The wind farm has been in place since 1993 and has had various groups campaigning around what should be done.

The 12 turbines between Broughton and Ulverston have caused a lot of controversy, with one group called the Kirkby Moor Protectors (KMP) campaigning to stop the renewal of the existing wind farm and the installation of a new windfarm.

In December last year, South Lakeland District Council denied Ventient Energy permission to extend the lifespan of the wind farm until 2027 with six councillors to five voting to block the proposal.

But the company appealed the decision, saying continued use of the turbines would be beneficial to the community and the country’s green energy sector

KMP want the existing turbines to be removed and stop any further installation due to the value of the landscape.

Peter Howlett, a member of the Green Party’s Ulverston branch, said: “The aim of the petition is to hopefully keep the current wind turbines in place after the planning application for more efficient ones was turned down earlier this year.

“A poll found that 76 percent of the community across the country support onshore wind farms, but as always there’s a few people who disagree.

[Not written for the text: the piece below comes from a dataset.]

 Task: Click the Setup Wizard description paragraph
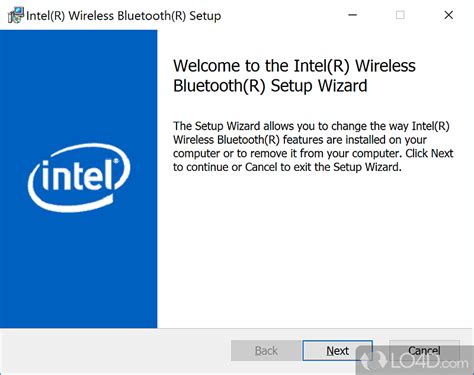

“The Kirkby Moor Protectors are wanting the turbines taken down completely, which I personally think is utterly mad.

“It’s utterly ridiculous as to why anyone would want to stop something that provides free energy.

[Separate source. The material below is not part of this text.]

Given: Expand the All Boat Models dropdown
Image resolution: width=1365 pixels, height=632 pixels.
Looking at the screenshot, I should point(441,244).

“I know that the main issue most people have with wind farms is the sight of them on a hill or a whooshing sound if you live nearby, but other than that I can’t see the problem.

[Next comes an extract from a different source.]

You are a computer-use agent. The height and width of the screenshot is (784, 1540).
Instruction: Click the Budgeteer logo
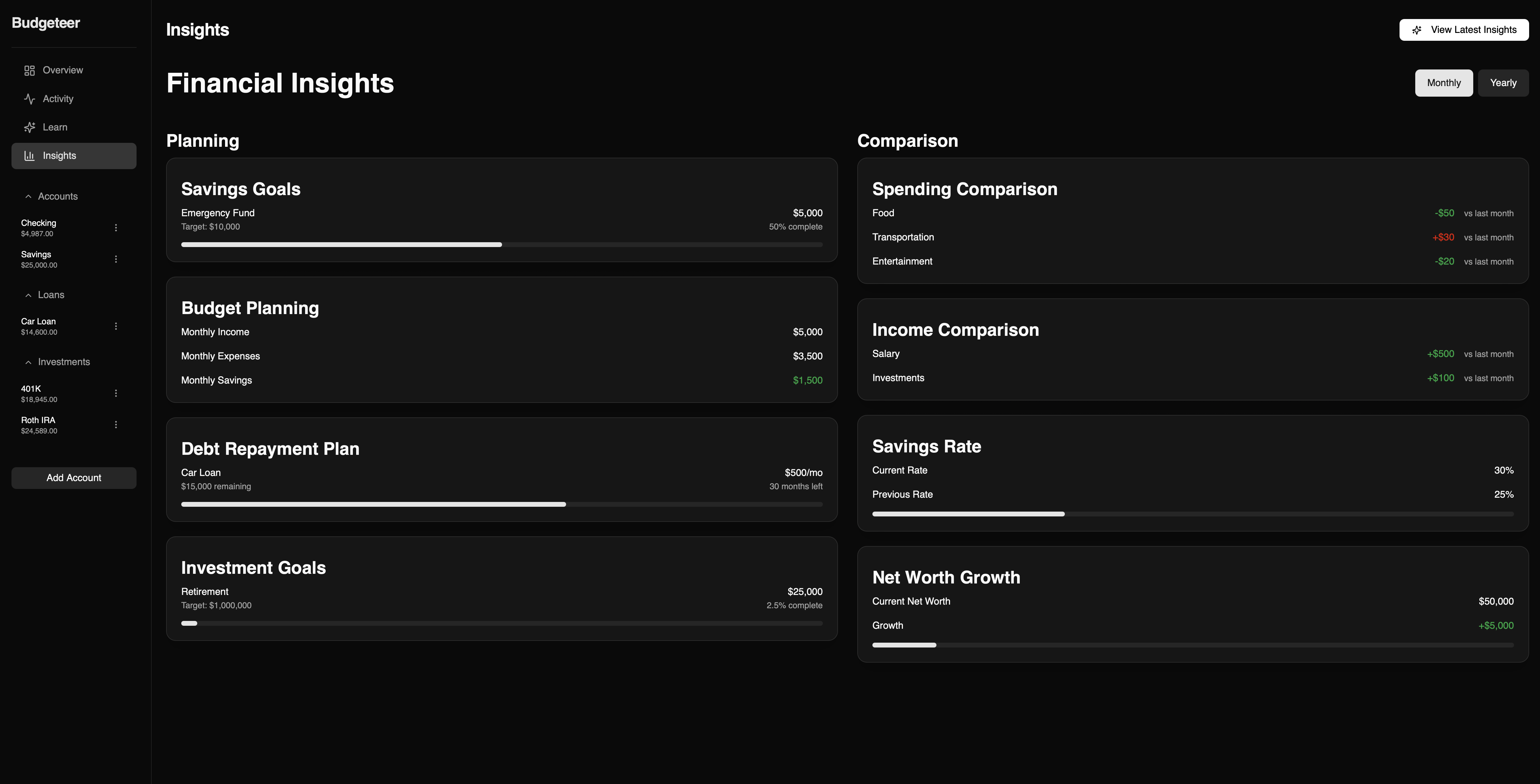pyautogui.click(x=45, y=23)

“It’s ridiculous that people would want them taken down just because of how they look. I personally try to encourage people to look at them as a thing of beauty.

“The best thing about wind turbines is that once they’ve reached the end of their usefulness you can just take them down. This is the opposite to something like nuclear energy which ruins the landscape and the environment for generations to come.”

The final decision will be made at an inquiry in January.